Christine Fellows, “Vertebrae” (from Paper Anniversary)
This is the song of the year by a country mile, and also by a city mile, and by a nautical mile, too. Nobody else is writing at Christine’s level.
Ecstatic Sunshine, “Goose” (from self-titled album)
Ecstatic Sunshine are an instrumental duo whose point, partly, is that there are things you can do with sound besides just experience feelings all the time. I am with it.
Dr. Octagon, “A Gorilla Driving a Pickup Truck” (from The Return of Dr. Octagon)
It’s the outro that does it, when he starts referencing Mario Kart. Sue me.
Ghostface, “Shakey Dog” (from Fishscale)
It’s just a story, right, but so’s Ulysses. I spent much of the summer listening to this over the headphones trying to see if the narrative ever ran out of new developments. Not yet! Has the best moment of the whole damn pop year about 3/4 of the way through, and killer horn samples, and rock-solid characterization in auditory charcoal pencil like a Frank Miller sketchbook full of troubled bad guys trying to get by.
Masta Killa, “Iron God Chamber” (from Made in Brooklyn)
A great song from a great album – this one’s got verses from U-God, RZA and Method Man, and it’s Meth who just stomps the shit out of his verse in my opinion, though everybody’s in top form here; the opening verse from U-God is also awesome.
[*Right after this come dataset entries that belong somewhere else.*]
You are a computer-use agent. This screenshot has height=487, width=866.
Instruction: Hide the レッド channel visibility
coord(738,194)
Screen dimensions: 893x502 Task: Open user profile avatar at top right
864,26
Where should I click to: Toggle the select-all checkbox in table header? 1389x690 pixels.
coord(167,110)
The beat is tinny and oily, which is annoying to some people I guess, but for me it feels like an effort to stage the song in a different headspace than the one songs usually try to occupy. The snare & the electric guitar loop do get a little assaultive, for sure, but isn’t that sometimes the point?
Tom Verlaine, “Shingaling” (from Songs and Other Things)
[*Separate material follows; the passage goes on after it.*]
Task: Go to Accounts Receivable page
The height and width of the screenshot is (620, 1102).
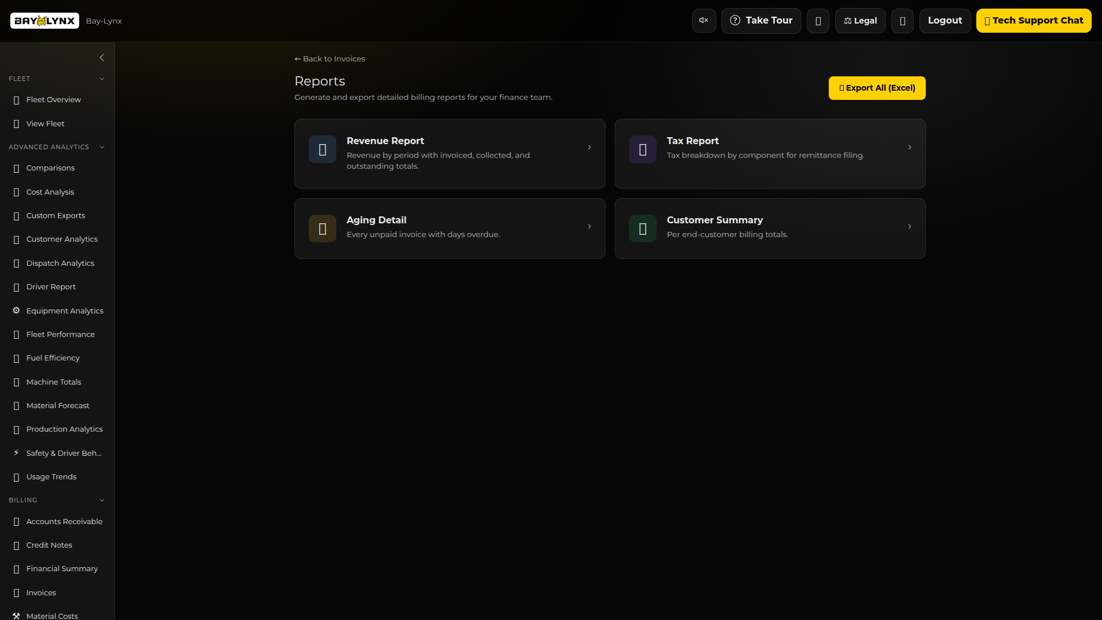Action: coord(64,521)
Hired-killer guitar-slinging that comes off as casual, off-the-cuff stuff with an absolutely breathtaking feel for how to let a song develop naturally. Draws a real clear line between rock craft and the way Coltrane interpreted song-songs, which is one of Verlaine’s older & better tricks.
The Ohsees, “You Oughta Go Home” (from The Cool Death of Island Raiders)
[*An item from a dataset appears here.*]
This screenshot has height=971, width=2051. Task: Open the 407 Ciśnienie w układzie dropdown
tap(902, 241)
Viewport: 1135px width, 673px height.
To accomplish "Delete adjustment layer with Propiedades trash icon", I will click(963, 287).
I don’t know if you can really dig this song without having first listened to the album. Just a few years ago I was all about tracks, but now I’m almost exclusively interested in how they sound in the broader context. I believe this makes me a relic; fair enough. Anyhow, this closes the album by Coachwhips-mastermind John Dwyer’s third-eye-opening side/other/whatever project. I prefer this to the Coachwhips because it’s very, very lost, which is perhaps the quality-to-beat for me this year.
Metallic Falcons, “Berry Metal” (from Desert Doughnuts)
I listened to this album over and over again throughout the early summer. Can’t get enough of it. Utterly adrift, like the Ohsees and like most else that I dig lately, but more expansive than the Ohsees. This is a song that seems to start in the middle and stay there, drifting darkly, which is to say, it gives me exactly what I want these days.
Kaki King, “You Don’t Have To Be Afraid” (from …Until We Became Red)
I am more susceptible to simple irreducible truths than I have ever been in my life. Stuff that would have sounded simple-minded to me years ago now doesn’t. I am a big ol’ softie. The lyrics to this song (Kaki sings! Get ‘em, Kaki!) are “you don’t have to be afraid of the pain inside you.” The music is half acoustic King-isms at a slower tempo and half King-gone-electric in a clean, quiet mood. Can’t get enough of it. I should own, however, that the King track I listened to most this year was her live version of “Please Please Please Let Me Get What I Want.”
Ralph Towner, “Always By Your Side” (from Time Line)
Solo classical guitar beautifully recorded live in an Austrian church without an audience. Lyricism that sounds the depth and then heads for light at the surface – it’s hard to believe that this melody hasn’t always existed, it feels that in-pocket. There is a very, very sweet ache to this piece. It got me through the parts of July that Anouar Brahem couldn’t.